Echo ze Wzgórza Bł. Matki Marii Pasterki

Spis numerów


marzec 2015/03
nr 159

NAWRACAJMY SIĘ…

 

„Nawracajcie się i wierzcie w Ewangelię” – tak brzmi hasło obecnego roku duszpasterskiego, który rozpoczęliśmy w pierwszą niedzielę Adwentu, 30 listopada 2014 r. „Nawracajcie się i wierzcie w Ewangelię” (MK 1,15) – usłyszało wielu z nas przy posypaniu głowy popiołem w tegoroczną Środę Popielcową, wprowadzającą nas w liturgiczny okres Wielkiego Postu. Już w Starym Testamencie Pan Bóg wzywał przez Proroków: „Nawróćcie się do Mnie, a Ja nawrócę się do was - mówi Pan Zastępów” (Za 1,3). Jak ważną jest odpowiedź naszego życia na to wezwanie – w obliczu Tajemnicy Paschalnej Boskiego Odkupiciela! Błogosławiona Maria Karłowska przypomina nam, że „trzeba postępować za Kościołem świętym, Matką naszą, tak co do czasu, jak i uroczystości na cały rok wyznaczonych”. Dobrze więc, że Kościół w tym okresie wzywa nas do nawrócenia.

Trzeba nam zatem, szczególnie teraz – w Wielkim Poście – otworzyć świętą Księgę Ewangelii i iść krok po kroku za Panem Jezusem, który jako Dobry Pasterz dopełnia ofiary i życie Swoje oddaje za owce.             Matka Karłowska mówi, że Zbawiciel „głosząc Swoją Ewangelię, ani na chwilę nie przestał Sam jej wypełniać”. Jest to więc nauka potwierdzona życiem Boga - Człowieka i dlatego Kościół ma pełne prawo nawoływać: „Nawracajcie się i wierzcie w Ewangelię!”.

„Poszukujmy nowych form towarzyszenia ludziom w doświadczeniu nawrócenia” – zachęca przewodniczący Episkopatu Ksiądz Arcybiskup Stanisław Gądecki w tegorocznym programie duszpasterskim. I wyjaśnia: „Chcemy zachęcać wierzących do patrzenia na swoje życie jak na proces, w którym powinien dokonywać się wzrost dojrzałości w wierze”. Ta dojrzałość – jak poucza nasza Błogosławiona – ma się dokonać przez zgłębianie Ewangelii: „Trzeba ją czytać z największym uszanowaniem, z pokorą, wdzięcznością i posłuszeństwem, z wyraźnym celem poznania Słów Bożych i gotowością zastosowania do nich swego życia”.

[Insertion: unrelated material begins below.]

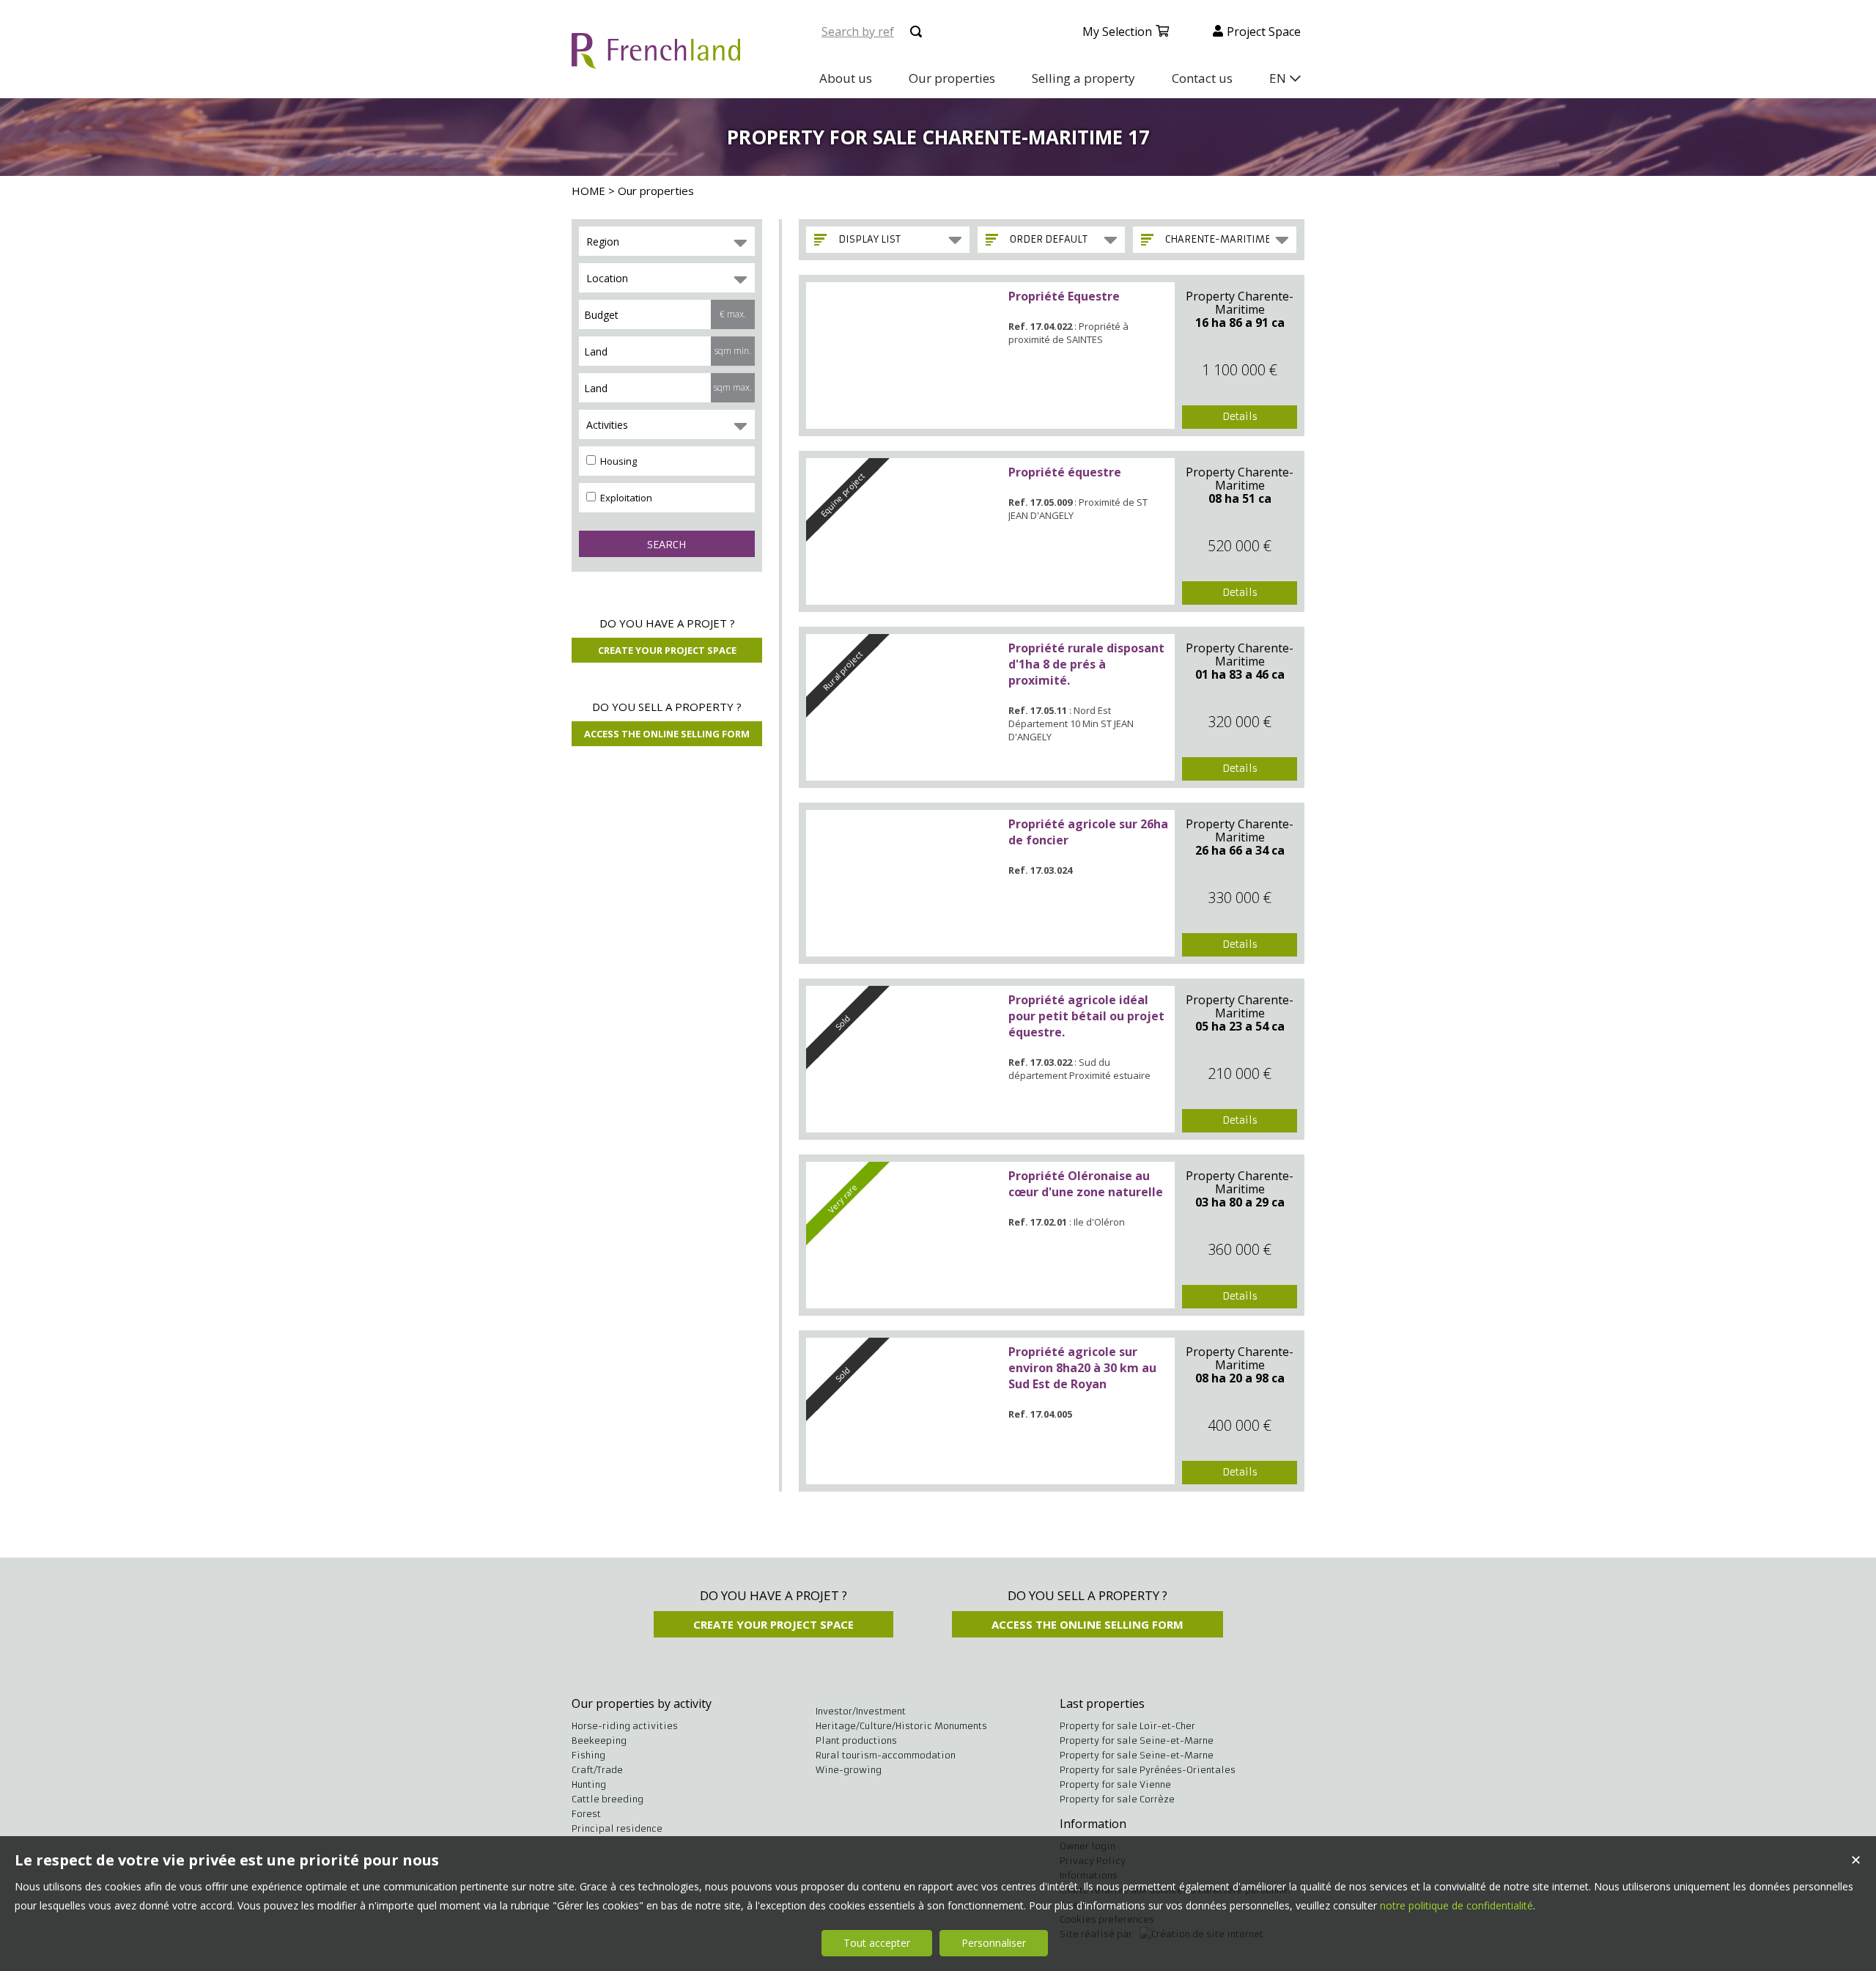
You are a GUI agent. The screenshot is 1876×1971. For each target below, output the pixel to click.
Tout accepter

Tutaj nie ominiemy sprawy swego osobistego nawrócenia. Zachęceni przykładem Patronki z Jabłonowskiego Wzgórza i wezwani wielkopostnym wołaniem Kościoła: „Nawracajcie się i wierzcie w Ewangelię” - starajmy się przeżywać tę kolejną, daną nam przez Opatrzność Bożą szansę naszego wielkopostnego nawrócenia, właśnie z Ewangelią w ręku. Niech ona znajdzie godne miejsce w naszych domach i przemawia do serc słowami samego Chrystusa Pana, uwieńczonymi Jego „Pragnę!” wypowiedzianymi na krzyżu. Błogosławiona Matka Maria tłumaczy: „Woła Zbawiciel: »Pragnę!«. Tak, pragnie dusz, aby się nawracały i zbawiły. O, jak rozpamiętywanie cierpień Jezusowych pokazuje nam, co się działo w Jego duszy i Sercu!”. Dlatego Błogosławiona zachęca: „Cień krzyża niech oświeci nasze rozmyślania i da nam poznać prawdę. Przejmij się, jak potrafisz najgłębiej, duchem tej tajemnicy. Czy zdołasz oprzeć się takiej Miłości? Boleść Pana Jezusa, Rany, Krew z Jego Serca przelana i śmierć na Krzyżu - wszystko woła do ciebie: »Patrz, jak cię umiłowałem!. I cóż więcej uczynić mogłem, by ci udowodnić, że za każdą cenę duszę twą uratować chciałem? I czyż to wszystko miałoby być próżnym?”. Tak, te słowa wypowiedziane z krzyża dotyczą także mojej duszy. I mnie Odkupiciel pragnie doprowadzić do zdroju Swego niezgłębionego Miłosierdzia. Czy można oprzeć się takiej Miłości? A więc nie ma dla mnie innej drogi, jak tylko droga nawrócenia, droga odnowy, bo wiadomo, że i w moim życiu wiele jest do przemiany, do naprawienia, do odnowienia… że w wielu miejscach muszę zawrócić ze swej drogi na tę jedną właściwą, którą wskazuje mi Jezus.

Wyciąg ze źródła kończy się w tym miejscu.